## Text segment
*** Begin section ***
House balks Senate-approved bill to ban abortion from insurance policies

TOPEKA — In their fourth major anti-abortion action of the current legislative session, the Senate has passed a bill that will require most women who want an abortion to pay for the full cost of the procedure themselves.

House Bill 2075 bars insurance companies from including abortion coverage in their regular health coverage plans. Under the bill’s provisions, general insurance plans could cover termination of pregnancy only in emergency situations to save the life of the mother.

Sen. Marci Francisco, D-Lawrence, objected to the provision, saying that it had been added at the last minute in conference committee in violation of Senate rules, because it had not been approved by either chamber.

But Sen. Ty Masterson, R-Andover, argued that it could be added because the Senate had passed other measures dealing with insurance.

Senate Vice President John Vratil, R-Leawood, who was running the meeting, ruled the measure was out of order. But Masterson appealed to the full Senate and won that procedural vote 21-18, foreshadowing the bill’s final passage.

The full bill was approved by a vote of 28-10. It now moves to the House where it is expected to pass easily.

The bill does allow for insurers to sell separate “riders” on policies that cover abortions only.

But the National Women’s Law Center said such rider policies are not a viable option for women.

“Existing data shows that supplemental coverage for abortion is unworkable and does not provide a genuine option for coverage,” the center wrote in a issue paper. “Obtaining supplemental coverage for a specific procedure is impractical and undermines the purpose of health insurance.”

The bill was the fourth abortion restricting measure passed this year. Both houses earlier passed:

  • a ban on virtually all abortions after 21 weeks of pregnancy, based on a disputed medical theory that fetuses of that age feel pain from the procedure.

  • tougher licensing, inspection and reporting requirements for clinics and hospitals that allow abortions, combined with restrictions on the use of abortion-inducing drugs.

  • requirements that minor girls seeking an abortion obtain permission from both parents or a court ruling before the procedure can be performed.
*** End section ***
## Entries supplied
*** Begin section ***
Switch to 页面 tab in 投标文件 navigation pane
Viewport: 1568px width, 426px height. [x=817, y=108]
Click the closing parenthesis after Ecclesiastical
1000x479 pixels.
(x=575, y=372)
*** End section ***
## Activity
Please answer these questions using the article about the abortion insurance bill:
1. By what vote did the Senate approve the full bill?
2. Who ruled the measure out of order?
3. In what situation could general insurance plans cover termination of pregnancy under the bill?

## Exercise answer
1. 28-10.
2. Senate Vice President John Vratil, R-Leawood.
3. Only in emergency situations to save the life of the mother.